■ **PROMPT**
Return every one of the items below word for word, keeping each line unchanged.

■ **EXERCISE INPUT**
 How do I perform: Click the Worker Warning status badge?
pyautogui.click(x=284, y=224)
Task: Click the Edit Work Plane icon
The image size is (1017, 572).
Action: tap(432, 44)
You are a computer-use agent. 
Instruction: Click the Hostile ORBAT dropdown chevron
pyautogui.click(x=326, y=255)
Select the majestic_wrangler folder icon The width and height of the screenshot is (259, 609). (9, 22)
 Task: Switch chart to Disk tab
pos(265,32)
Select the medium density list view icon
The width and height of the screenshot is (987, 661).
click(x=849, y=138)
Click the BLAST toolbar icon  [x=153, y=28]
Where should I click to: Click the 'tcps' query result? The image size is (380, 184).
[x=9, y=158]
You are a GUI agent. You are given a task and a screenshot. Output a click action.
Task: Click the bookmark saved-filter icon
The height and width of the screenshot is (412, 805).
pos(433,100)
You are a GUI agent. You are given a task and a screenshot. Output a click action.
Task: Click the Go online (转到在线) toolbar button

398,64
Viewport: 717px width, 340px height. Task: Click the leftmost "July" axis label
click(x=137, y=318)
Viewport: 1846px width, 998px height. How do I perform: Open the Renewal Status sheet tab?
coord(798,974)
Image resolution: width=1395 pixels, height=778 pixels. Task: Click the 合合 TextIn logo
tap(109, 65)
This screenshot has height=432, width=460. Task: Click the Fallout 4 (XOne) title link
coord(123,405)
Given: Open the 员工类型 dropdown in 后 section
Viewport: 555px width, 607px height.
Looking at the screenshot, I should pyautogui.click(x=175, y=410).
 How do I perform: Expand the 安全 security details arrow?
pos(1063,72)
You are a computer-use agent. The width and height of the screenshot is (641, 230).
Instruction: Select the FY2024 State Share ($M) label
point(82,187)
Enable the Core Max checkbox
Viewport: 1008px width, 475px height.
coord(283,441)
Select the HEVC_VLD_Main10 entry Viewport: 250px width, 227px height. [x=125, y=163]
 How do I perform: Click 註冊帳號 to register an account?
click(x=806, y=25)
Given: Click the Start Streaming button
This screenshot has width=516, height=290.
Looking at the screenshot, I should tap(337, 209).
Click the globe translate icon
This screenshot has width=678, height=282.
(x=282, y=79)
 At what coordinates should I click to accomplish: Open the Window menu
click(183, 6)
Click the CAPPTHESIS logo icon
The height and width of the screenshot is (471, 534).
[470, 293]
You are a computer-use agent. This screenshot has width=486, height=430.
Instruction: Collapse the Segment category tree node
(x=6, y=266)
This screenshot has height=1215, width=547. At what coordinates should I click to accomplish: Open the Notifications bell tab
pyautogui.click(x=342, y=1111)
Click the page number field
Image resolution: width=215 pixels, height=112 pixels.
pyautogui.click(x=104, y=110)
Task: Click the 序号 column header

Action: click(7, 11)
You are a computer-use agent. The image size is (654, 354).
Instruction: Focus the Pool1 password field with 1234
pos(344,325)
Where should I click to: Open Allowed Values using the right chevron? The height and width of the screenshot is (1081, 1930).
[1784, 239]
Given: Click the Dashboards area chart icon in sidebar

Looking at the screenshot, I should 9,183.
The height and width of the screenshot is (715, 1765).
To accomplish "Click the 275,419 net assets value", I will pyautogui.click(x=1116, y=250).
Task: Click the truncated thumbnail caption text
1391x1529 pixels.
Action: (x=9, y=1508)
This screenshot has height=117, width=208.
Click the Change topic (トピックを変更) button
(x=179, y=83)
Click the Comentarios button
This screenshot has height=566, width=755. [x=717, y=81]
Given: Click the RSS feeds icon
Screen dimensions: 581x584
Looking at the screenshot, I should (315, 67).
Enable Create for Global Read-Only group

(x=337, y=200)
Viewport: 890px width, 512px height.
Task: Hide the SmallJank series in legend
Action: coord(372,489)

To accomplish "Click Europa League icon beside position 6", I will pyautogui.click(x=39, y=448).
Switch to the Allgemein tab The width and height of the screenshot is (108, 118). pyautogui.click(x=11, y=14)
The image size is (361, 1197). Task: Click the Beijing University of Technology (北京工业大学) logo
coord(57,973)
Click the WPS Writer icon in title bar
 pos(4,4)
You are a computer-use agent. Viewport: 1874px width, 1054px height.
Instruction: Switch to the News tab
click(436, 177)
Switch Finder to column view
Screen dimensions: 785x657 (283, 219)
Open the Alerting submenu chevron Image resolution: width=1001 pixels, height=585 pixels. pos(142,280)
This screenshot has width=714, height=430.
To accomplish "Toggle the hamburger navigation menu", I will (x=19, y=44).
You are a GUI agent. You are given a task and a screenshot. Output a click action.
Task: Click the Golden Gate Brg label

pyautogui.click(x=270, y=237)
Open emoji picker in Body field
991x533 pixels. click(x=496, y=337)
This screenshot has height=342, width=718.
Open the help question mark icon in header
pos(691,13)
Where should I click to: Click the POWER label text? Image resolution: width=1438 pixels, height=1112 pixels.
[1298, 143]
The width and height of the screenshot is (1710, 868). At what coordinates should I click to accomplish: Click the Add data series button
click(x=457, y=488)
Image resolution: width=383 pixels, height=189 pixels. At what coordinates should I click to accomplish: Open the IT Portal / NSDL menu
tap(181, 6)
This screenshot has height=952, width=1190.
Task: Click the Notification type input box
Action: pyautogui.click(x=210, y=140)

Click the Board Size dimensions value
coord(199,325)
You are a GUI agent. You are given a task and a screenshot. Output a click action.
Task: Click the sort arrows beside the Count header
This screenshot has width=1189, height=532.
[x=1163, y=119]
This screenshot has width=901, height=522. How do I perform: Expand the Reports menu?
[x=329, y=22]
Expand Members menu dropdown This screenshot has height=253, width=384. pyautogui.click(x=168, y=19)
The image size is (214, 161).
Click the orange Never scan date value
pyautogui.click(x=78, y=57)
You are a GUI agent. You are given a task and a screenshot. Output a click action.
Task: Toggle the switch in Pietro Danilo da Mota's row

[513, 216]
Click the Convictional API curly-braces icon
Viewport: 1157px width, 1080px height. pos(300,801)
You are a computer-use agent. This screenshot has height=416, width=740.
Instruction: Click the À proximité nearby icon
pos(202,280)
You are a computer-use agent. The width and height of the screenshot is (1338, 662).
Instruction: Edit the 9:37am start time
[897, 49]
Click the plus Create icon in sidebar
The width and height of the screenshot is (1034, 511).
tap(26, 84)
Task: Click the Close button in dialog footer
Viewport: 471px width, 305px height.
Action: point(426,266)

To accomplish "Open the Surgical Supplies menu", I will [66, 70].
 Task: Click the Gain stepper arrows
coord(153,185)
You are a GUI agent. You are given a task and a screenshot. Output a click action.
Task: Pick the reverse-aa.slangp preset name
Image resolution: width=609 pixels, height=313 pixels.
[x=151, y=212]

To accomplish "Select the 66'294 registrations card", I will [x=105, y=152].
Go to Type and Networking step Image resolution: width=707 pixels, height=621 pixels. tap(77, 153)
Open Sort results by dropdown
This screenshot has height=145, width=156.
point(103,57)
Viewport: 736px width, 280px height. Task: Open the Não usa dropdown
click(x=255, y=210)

■ **RESPONSE BELOW**
 How do I perform: Click the Worker Warning status badge?
pyautogui.click(x=284, y=224)
Task: Click the Edit Work Plane icon
The image size is (1017, 572).
Action: tap(432, 44)
You are a computer-use agent. 
Instruction: Click the Hostile ORBAT dropdown chevron
pyautogui.click(x=326, y=255)
Select the majestic_wrangler folder icon The width and height of the screenshot is (259, 609). (9, 22)
 Task: Switch chart to Disk tab
pos(265,32)
Select the medium density list view icon
The width and height of the screenshot is (987, 661).
click(x=849, y=138)
Click the BLAST toolbar icon  [x=153, y=28]
Where should I click to: Click the 'tcps' query result? The image size is (380, 184).
[x=9, y=158]
You are a GUI agent. You are given a task and a screenshot. Output a click action.
Task: Click the bookmark saved-filter icon
The height and width of the screenshot is (412, 805).
pos(433,100)
You are a GUI agent. You are given a task and a screenshot. Output a click action.
Task: Click the Go online (转到在线) toolbar button

398,64
Viewport: 717px width, 340px height. Task: Click the leftmost "July" axis label
click(x=137, y=318)
Viewport: 1846px width, 998px height. How do I perform: Open the Renewal Status sheet tab?
coord(798,974)
Image resolution: width=1395 pixels, height=778 pixels. Task: Click the 合合 TextIn logo
tap(109, 65)
This screenshot has height=432, width=460. Task: Click the Fallout 4 (XOne) title link
coord(123,405)
Given: Open the 员工类型 dropdown in 后 section
Viewport: 555px width, 607px height.
Looking at the screenshot, I should pyautogui.click(x=175, y=410).
 How do I perform: Expand the 安全 security details arrow?
pos(1063,72)
You are a computer-use agent. The width and height of the screenshot is (641, 230).
Instruction: Select the FY2024 State Share ($M) label
point(82,187)
Enable the Core Max checkbox
Viewport: 1008px width, 475px height.
coord(283,441)
Select the HEVC_VLD_Main10 entry Viewport: 250px width, 227px height. [x=125, y=163]
 How do I perform: Click 註冊帳號 to register an account?
click(x=806, y=25)
Given: Click the Start Streaming button
This screenshot has width=516, height=290.
Looking at the screenshot, I should tap(337, 209).
Click the globe translate icon
This screenshot has width=678, height=282.
(x=282, y=79)
 At what coordinates should I click to accomplish: Open the Window menu
click(183, 6)
Click the CAPPTHESIS logo icon
The height and width of the screenshot is (471, 534).
[470, 293]
You are a computer-use agent. This screenshot has width=486, height=430.
Instruction: Collapse the Segment category tree node
(x=6, y=266)
This screenshot has height=1215, width=547. At what coordinates should I click to accomplish: Open the Notifications bell tab
pyautogui.click(x=342, y=1111)
Click the page number field
Image resolution: width=215 pixels, height=112 pixels.
pyautogui.click(x=104, y=110)
Task: Click the 序号 column header

Action: click(7, 11)
You are a computer-use agent. The image size is (654, 354).
Instruction: Focus the Pool1 password field with 1234
pos(344,325)
Where should I click to: Open Allowed Values using the right chevron? The height and width of the screenshot is (1081, 1930).
[1784, 239]
Given: Click the Dashboards area chart icon in sidebar

Looking at the screenshot, I should 9,183.
The height and width of the screenshot is (715, 1765).
To accomplish "Click the 275,419 net assets value", I will pyautogui.click(x=1116, y=250).
Task: Click the truncated thumbnail caption text
1391x1529 pixels.
Action: (x=9, y=1508)
This screenshot has height=117, width=208.
Click the Change topic (トピックを変更) button
(x=179, y=83)
Click the Comentarios button
This screenshot has height=566, width=755. [x=717, y=81]
Given: Click the RSS feeds icon
Screen dimensions: 581x584
Looking at the screenshot, I should (315, 67).
Enable Create for Global Read-Only group

(x=337, y=200)
Viewport: 890px width, 512px height.
Task: Hide the SmallJank series in legend
Action: coord(372,489)

To accomplish "Click Europa League icon beside position 6", I will pyautogui.click(x=39, y=448).
Switch to the Allgemein tab The width and height of the screenshot is (108, 118). pyautogui.click(x=11, y=14)
The image size is (361, 1197). Task: Click the Beijing University of Technology (北京工业大学) logo
coord(57,973)
Click the WPS Writer icon in title bar
 pos(4,4)
You are a computer-use agent. Viewport: 1874px width, 1054px height.
Instruction: Switch to the News tab
click(436, 177)
Switch Finder to column view
Screen dimensions: 785x657 (283, 219)
Open the Alerting submenu chevron Image resolution: width=1001 pixels, height=585 pixels. pos(142,280)
This screenshot has width=714, height=430.
To accomplish "Toggle the hamburger navigation menu", I will (x=19, y=44).
You are a GUI agent. You are given a task and a screenshot. Output a click action.
Task: Click the Golden Gate Brg label

pyautogui.click(x=270, y=237)
Open emoji picker in Body field
991x533 pixels. click(x=496, y=337)
This screenshot has height=342, width=718.
Open the help question mark icon in header
pos(691,13)
Where should I click to: Click the POWER label text? Image resolution: width=1438 pixels, height=1112 pixels.
[1298, 143]
The width and height of the screenshot is (1710, 868). At what coordinates should I click to accomplish: Click the Add data series button
click(x=457, y=488)
Image resolution: width=383 pixels, height=189 pixels. At what coordinates should I click to accomplish: Open the IT Portal / NSDL menu
tap(181, 6)
This screenshot has height=952, width=1190.
Task: Click the Notification type input box
Action: pyautogui.click(x=210, y=140)

Click the Board Size dimensions value
coord(199,325)
You are a GUI agent. You are given a task and a screenshot. Output a click action.
Task: Click the sort arrows beside the Count header
This screenshot has width=1189, height=532.
[x=1163, y=119]
This screenshot has width=901, height=522. How do I perform: Expand the Reports menu?
[x=329, y=22]
Expand Members menu dropdown This screenshot has height=253, width=384. pyautogui.click(x=168, y=19)
The image size is (214, 161).
Click the orange Never scan date value
pyautogui.click(x=78, y=57)
You are a GUI agent. You are given a task and a screenshot. Output a click action.
Task: Toggle the switch in Pietro Danilo da Mota's row

[513, 216]
Click the Convictional API curly-braces icon
Viewport: 1157px width, 1080px height. pos(300,801)
You are a computer-use agent. This screenshot has height=416, width=740.
Instruction: Click the À proximité nearby icon
pos(202,280)
You are a computer-use agent. The width and height of the screenshot is (1338, 662).
Instruction: Edit the 9:37am start time
[897, 49]
Click the plus Create icon in sidebar
The width and height of the screenshot is (1034, 511).
tap(26, 84)
Task: Click the Close button in dialog footer
Viewport: 471px width, 305px height.
Action: point(426,266)

To accomplish "Open the Surgical Supplies menu", I will [66, 70].
 Task: Click the Gain stepper arrows
coord(153,185)
You are a GUI agent. You are given a task and a screenshot. Output a click action.
Task: Pick the reverse-aa.slangp preset name
Image resolution: width=609 pixels, height=313 pixels.
[x=151, y=212]

To accomplish "Select the 66'294 registrations card", I will [x=105, y=152].
Go to Type and Networking step Image resolution: width=707 pixels, height=621 pixels. tap(77, 153)
Open Sort results by dropdown
This screenshot has height=145, width=156.
point(103,57)
Viewport: 736px width, 280px height. Task: Open the Não usa dropdown
click(x=255, y=210)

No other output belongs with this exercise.